Q6:不同模型的Token计算有差异吗?

回答

模型分词器中文Token比例
GPT系列tiktoken约1.5字/Token
ClaudeClaude分词器约1.3字/Token
DeepSeek自定义约1.5字/Token
通义千问自定义约1.5字/Token

实战练习

基础练习

练习1:实现一个Token计算器。

参考代码

php
<?php
class SimpleTokenCounter
{
    public function count(string $text): int
    {
        $chinese = preg_match_all('/[\x{4e00}-\x{9fff}]/u', $text);
        $english = strlen($text) - $chinese * 3;
        return (int)($chinese / 2 + $english / 4);
    }
}

进阶练习

练习2:实现一个带缓存的智能客户端。

◆ **要做的事**
把上面讲Token计算的这段文字从最后一句之后接着往下写。

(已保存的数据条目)

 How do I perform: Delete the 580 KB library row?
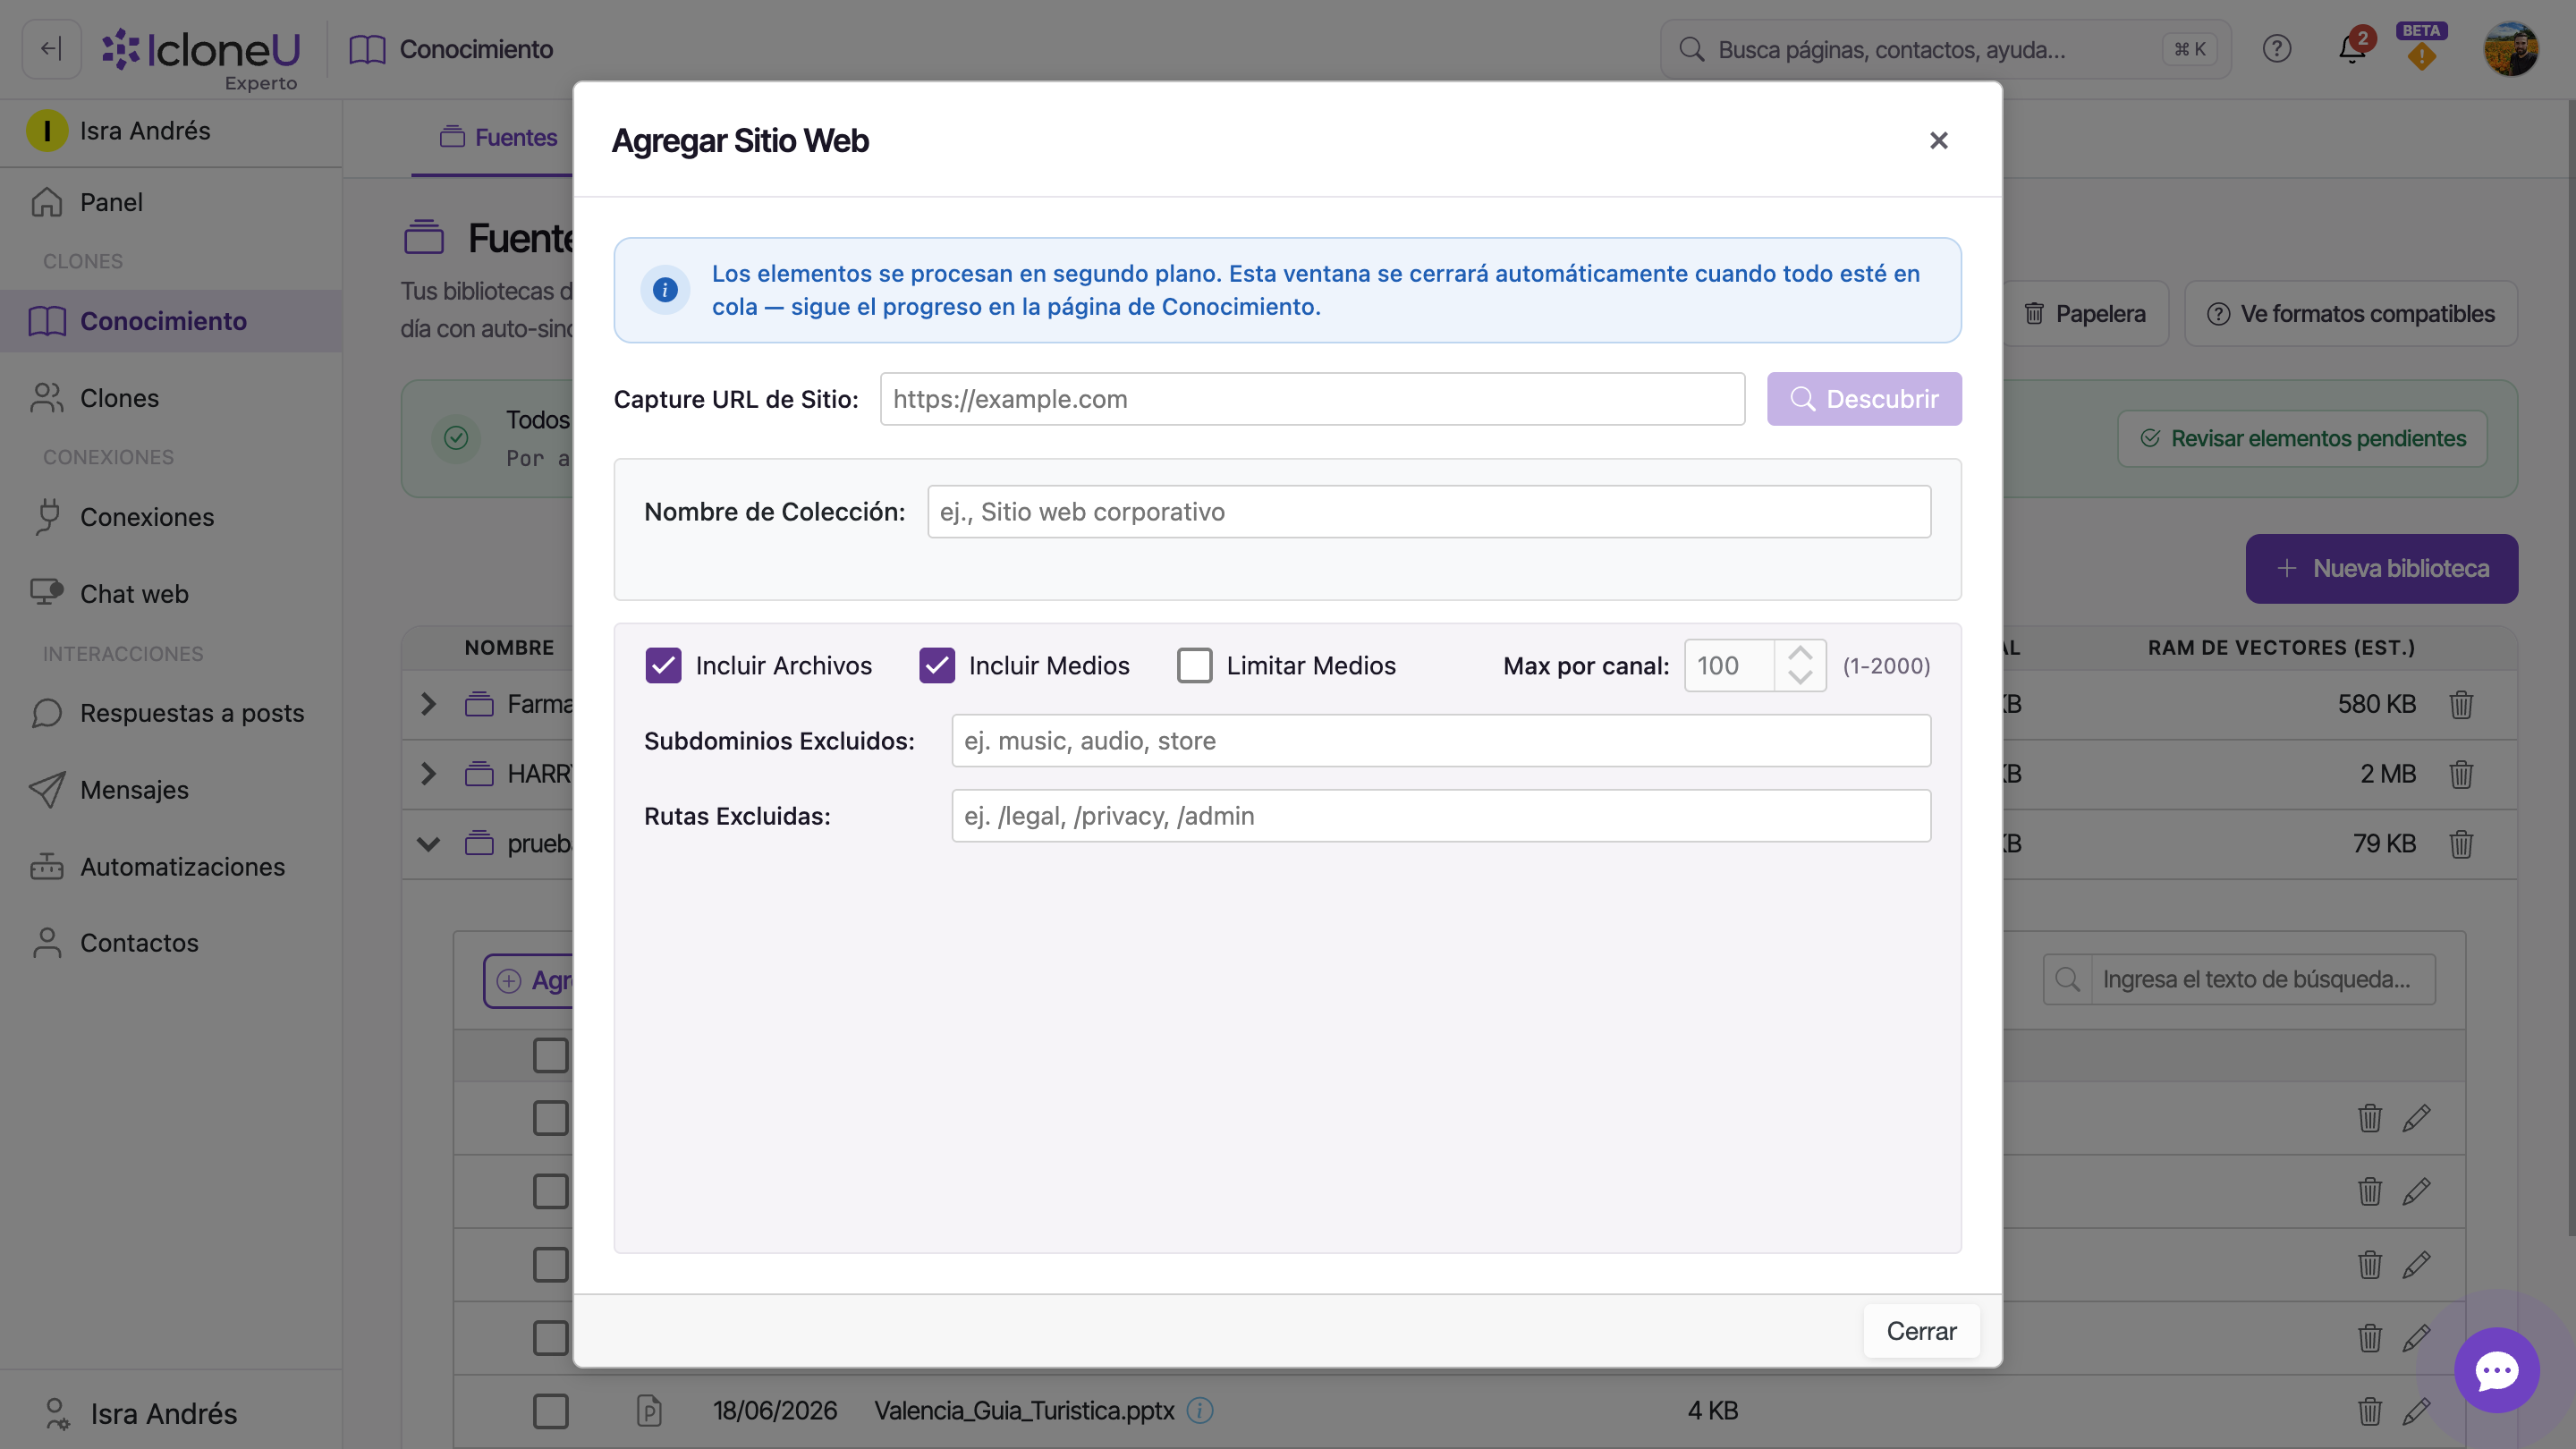2461,704
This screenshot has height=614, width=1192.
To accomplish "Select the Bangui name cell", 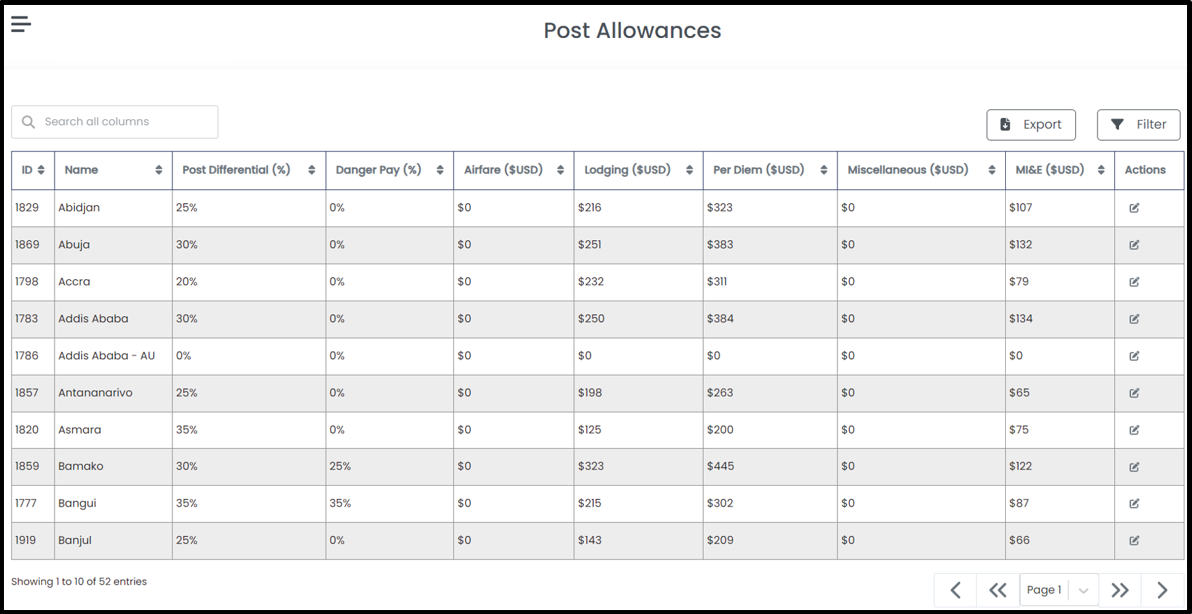I will 113,504.
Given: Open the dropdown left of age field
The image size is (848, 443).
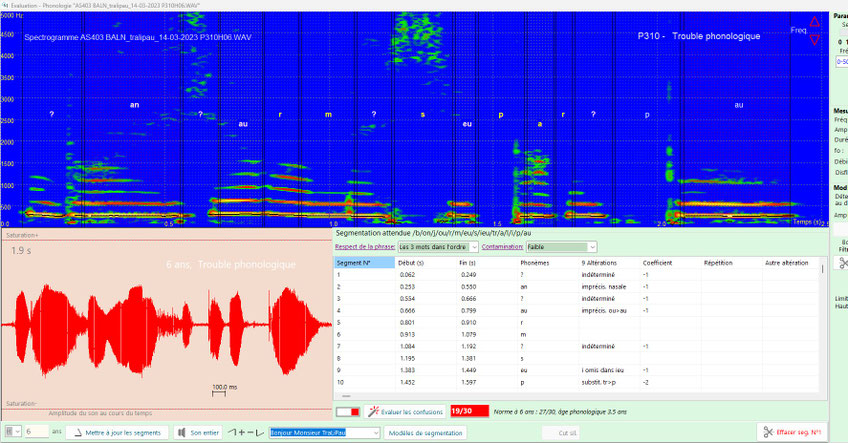Looking at the screenshot, I should coord(10,432).
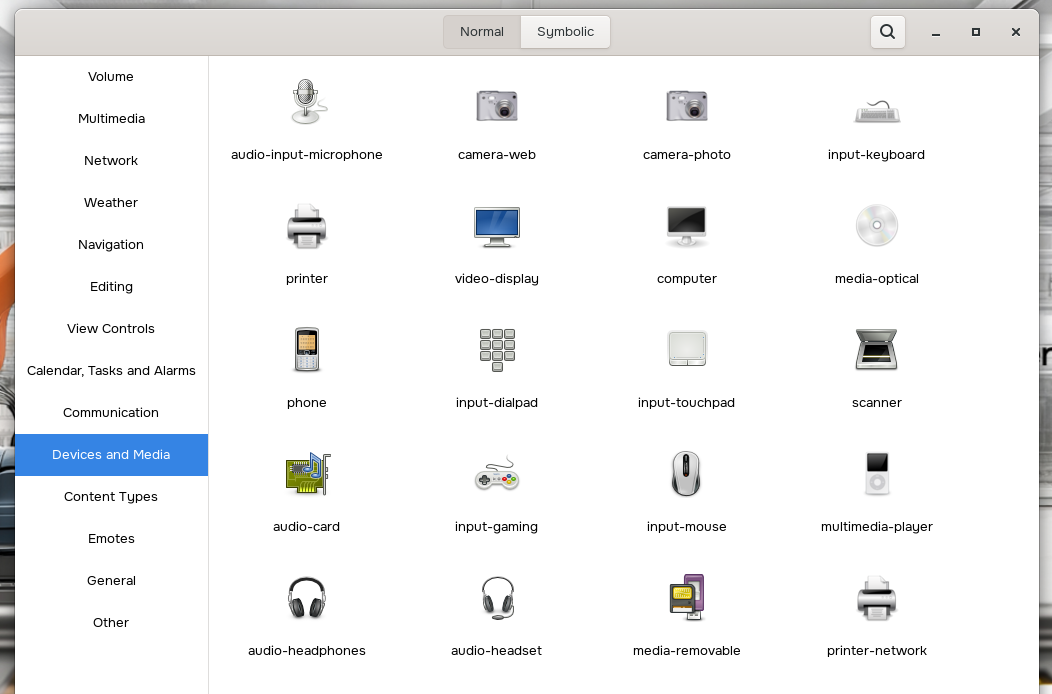Go to the Multimedia category

(x=111, y=118)
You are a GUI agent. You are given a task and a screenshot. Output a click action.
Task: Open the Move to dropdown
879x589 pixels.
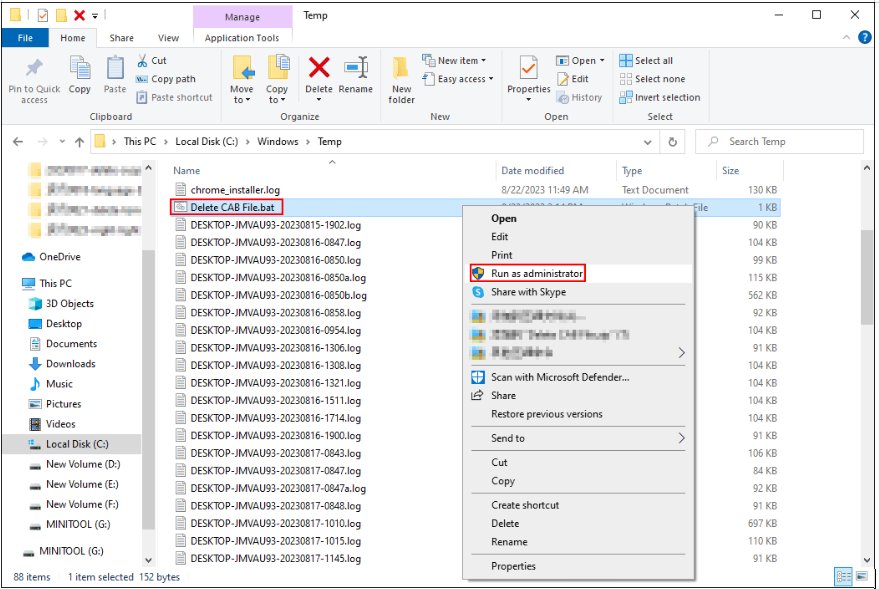pos(241,78)
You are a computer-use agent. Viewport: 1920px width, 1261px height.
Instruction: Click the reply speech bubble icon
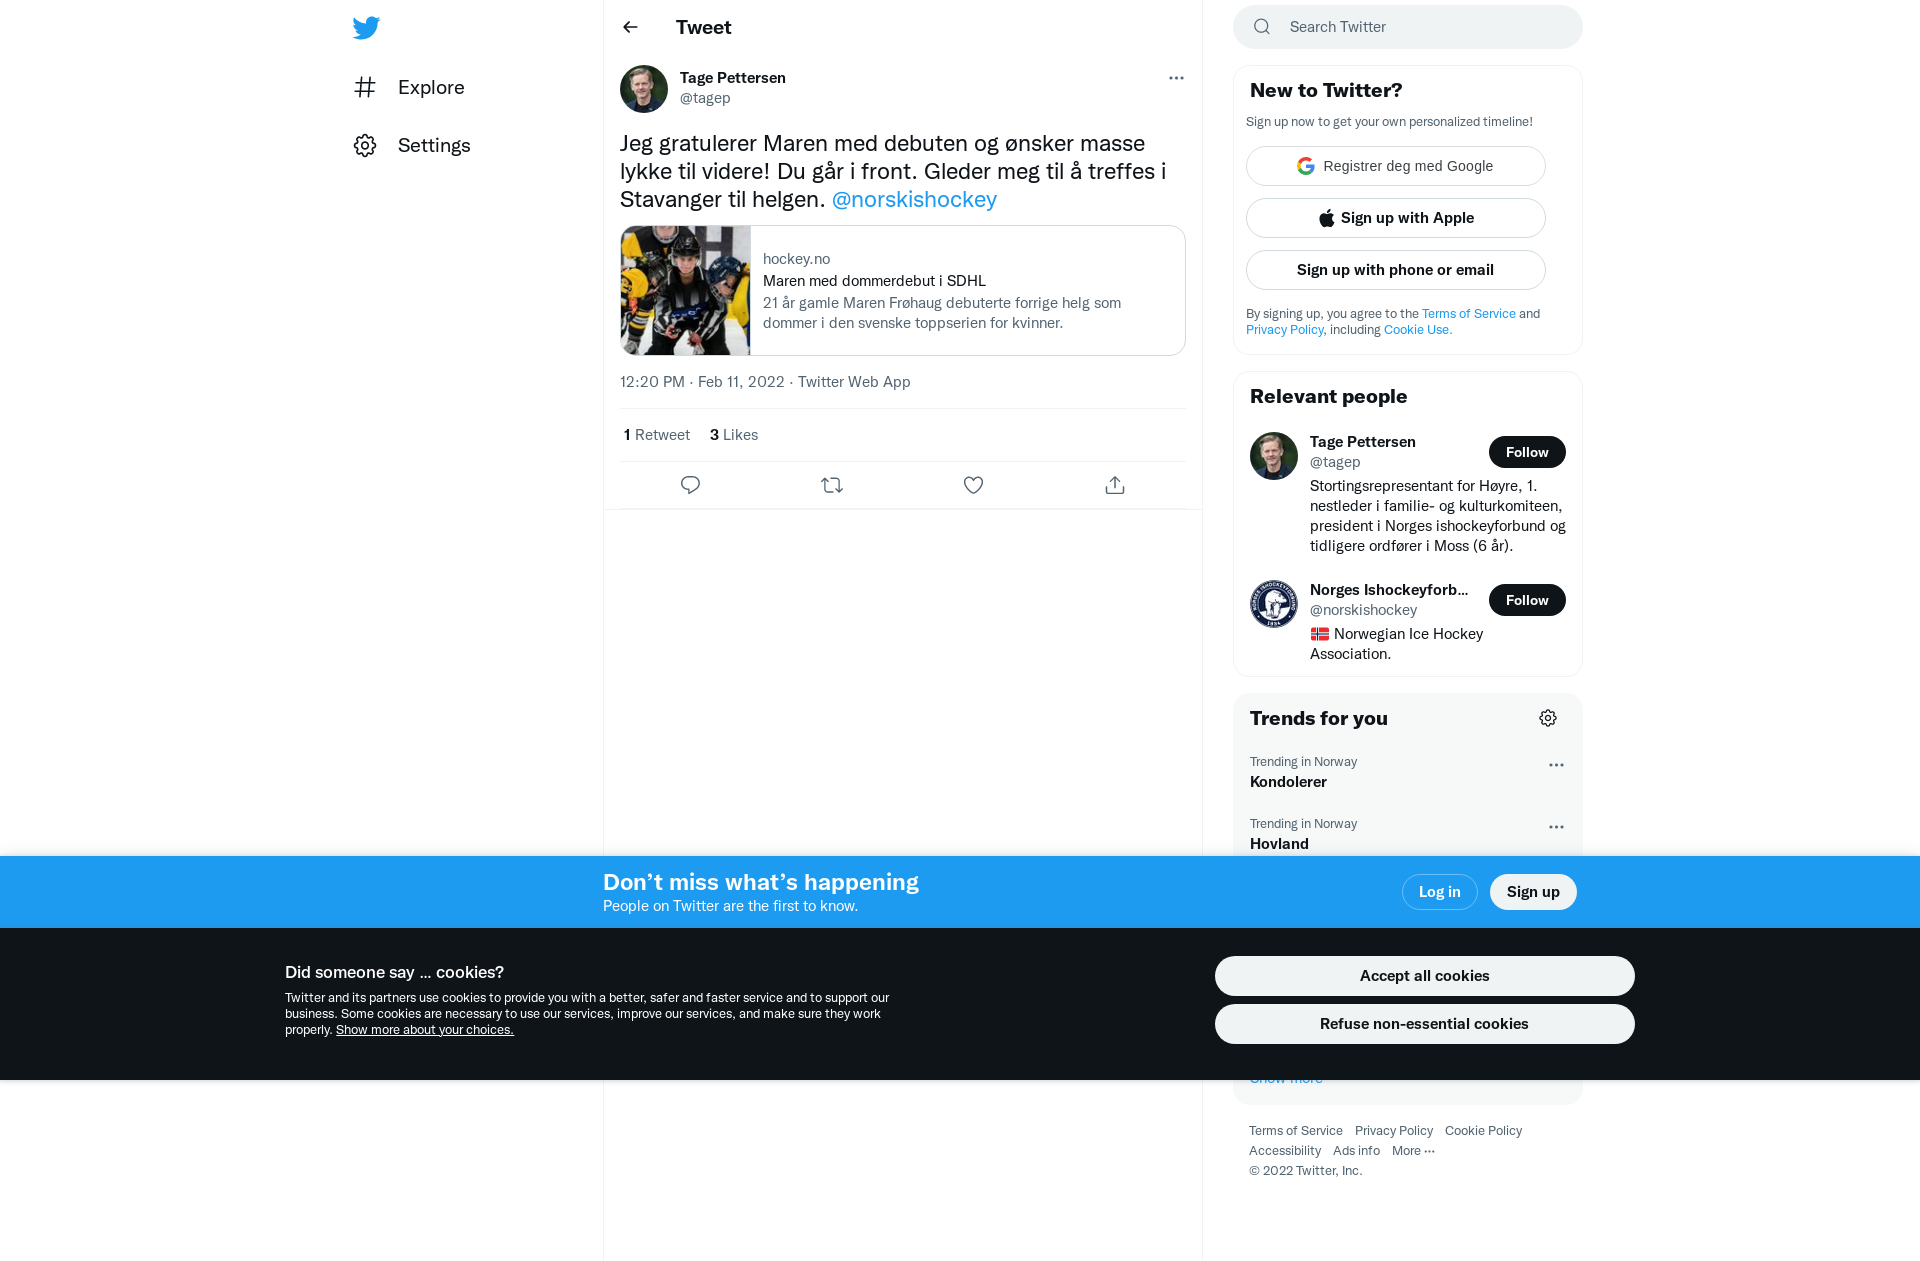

◆ **任务答案**
参考代码

php
<?php
class CachedSmartClient
{
    private $client;
    private ResponseCache $cache;

    public function chat(array $messages): array
    {
        return $this->cache->getOrSet($messages, function() use ($messages) {
            return $this->client->chat($messages);
        });
    }
}

挑战练习

练习3:实现一个成本优化的多模型路由器。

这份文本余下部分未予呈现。